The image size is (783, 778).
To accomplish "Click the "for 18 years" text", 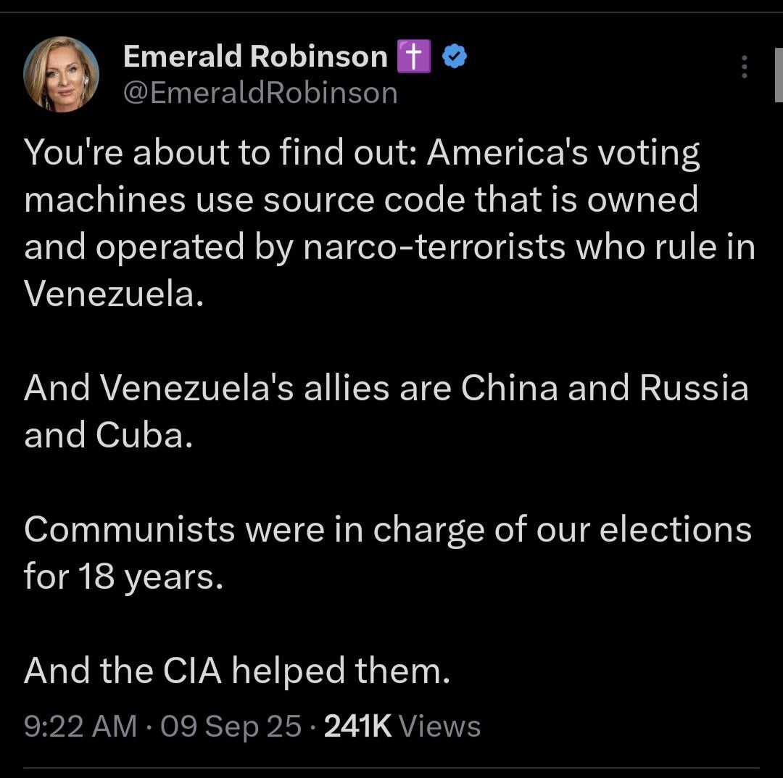I will tap(123, 576).
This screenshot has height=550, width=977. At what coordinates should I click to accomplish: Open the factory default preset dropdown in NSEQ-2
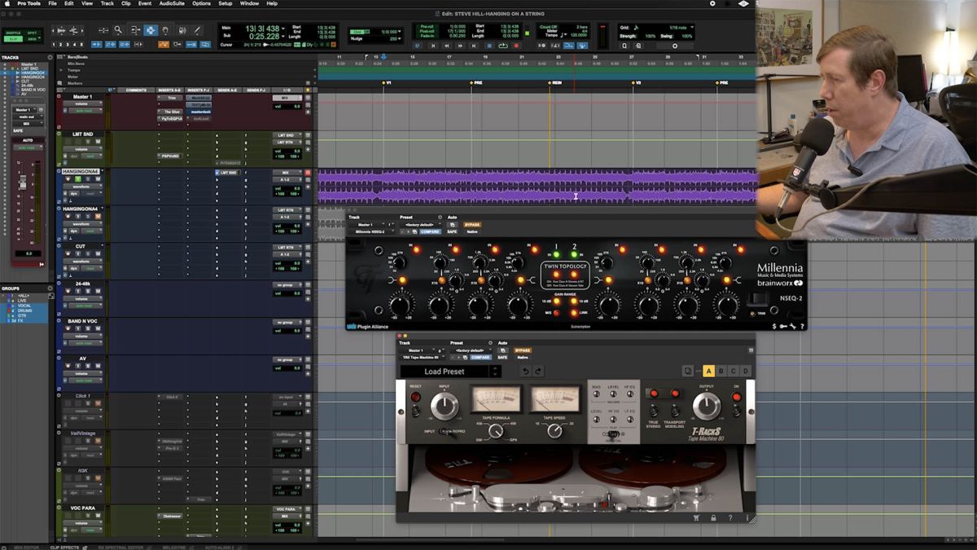pos(423,225)
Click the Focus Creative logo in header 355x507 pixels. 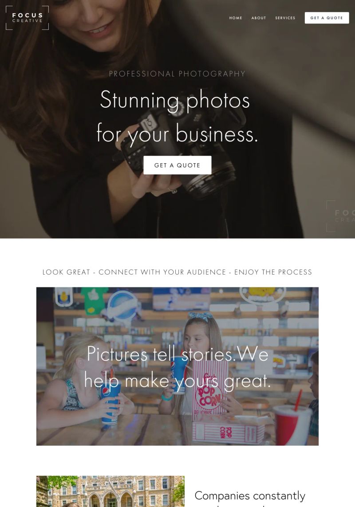coord(27,18)
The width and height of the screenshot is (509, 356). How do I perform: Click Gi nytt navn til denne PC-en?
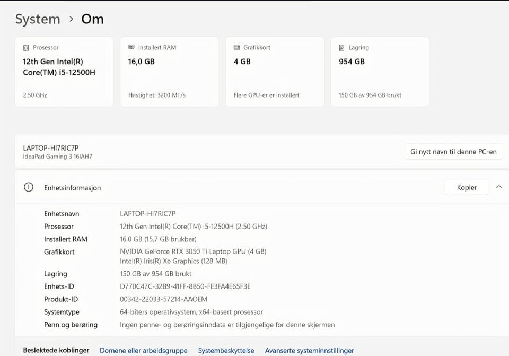(x=453, y=152)
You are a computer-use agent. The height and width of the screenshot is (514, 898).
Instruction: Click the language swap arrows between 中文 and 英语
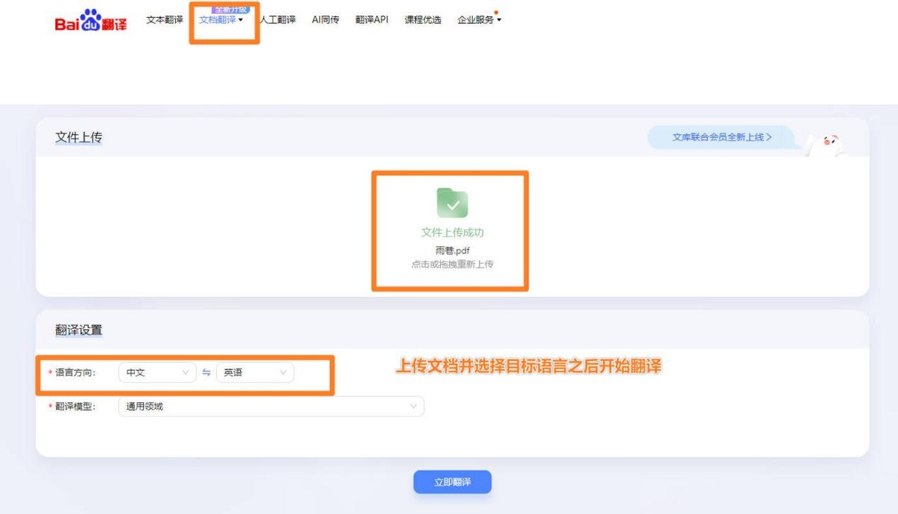pos(205,372)
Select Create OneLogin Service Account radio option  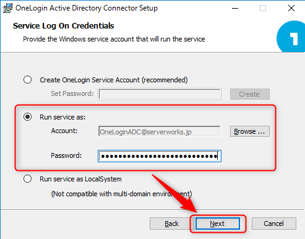[27, 80]
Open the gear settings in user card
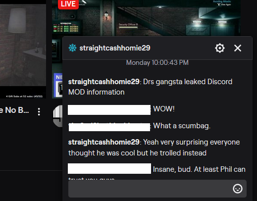This screenshot has width=257, height=201. [220, 48]
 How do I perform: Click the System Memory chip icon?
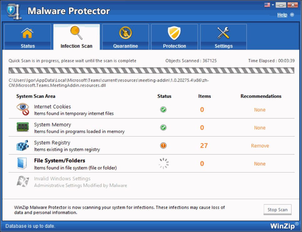tap(23, 128)
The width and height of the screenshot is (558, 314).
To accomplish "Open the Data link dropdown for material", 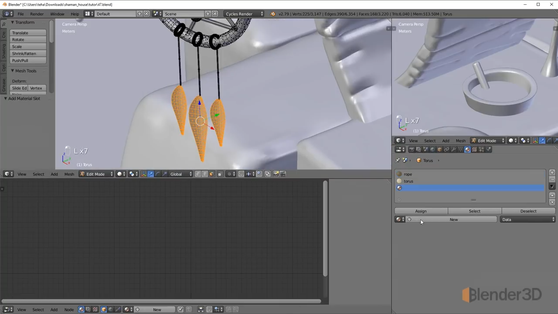I will [x=528, y=220].
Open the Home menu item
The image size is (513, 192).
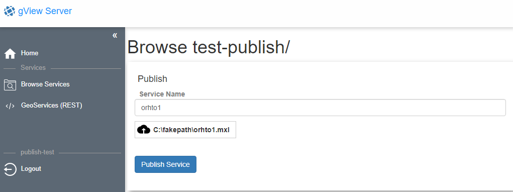(30, 53)
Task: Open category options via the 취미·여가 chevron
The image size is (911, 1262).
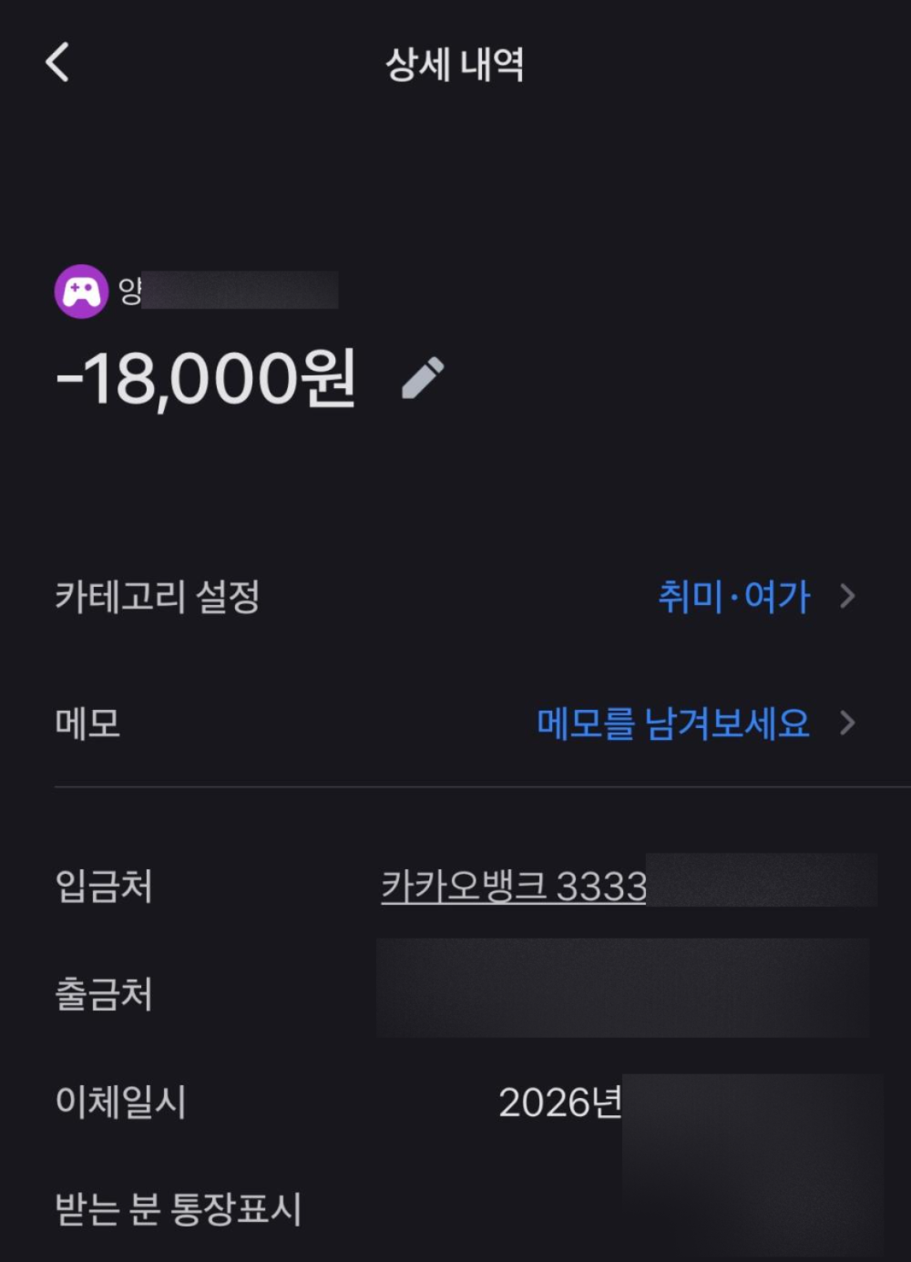Action: (x=847, y=596)
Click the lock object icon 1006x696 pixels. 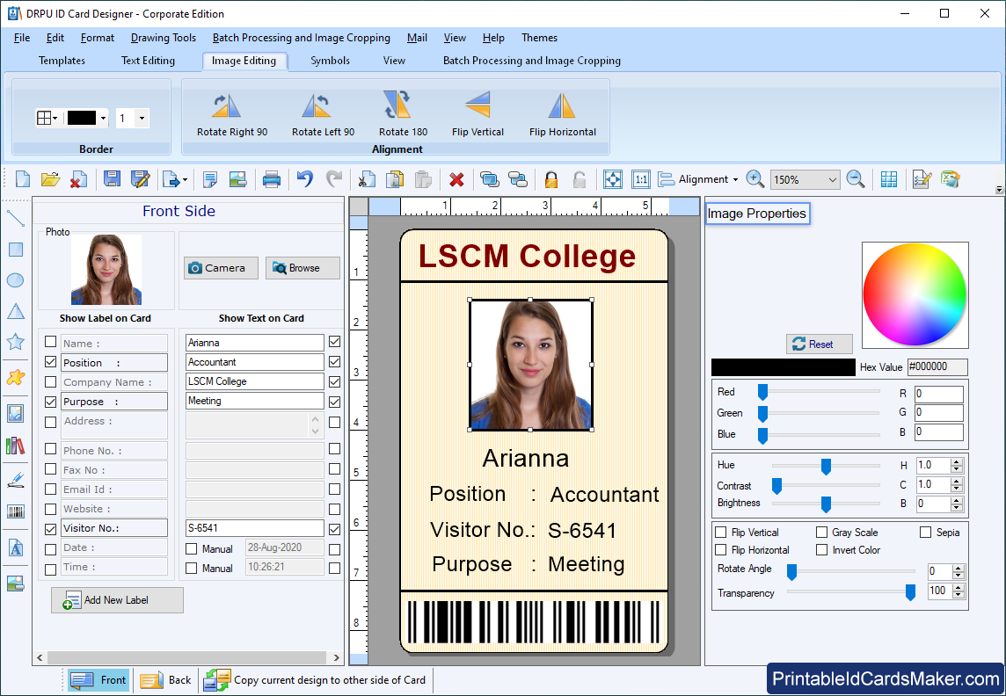click(x=550, y=178)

....................

How to complete this task: Print from the line containing "The width and height of the screenshot is (509, 356)." through the line containing "You are a computer-use" in the data above, exactly as the lines stand, and omit every picture.

Solved exercise:
The width and height of the screenshot is (509, 356). How do I perform: Click Gi nytt navn til denne PC-en?
(x=453, y=152)
You are a computer-use agent. The height and width of the screenshot is (514, 898).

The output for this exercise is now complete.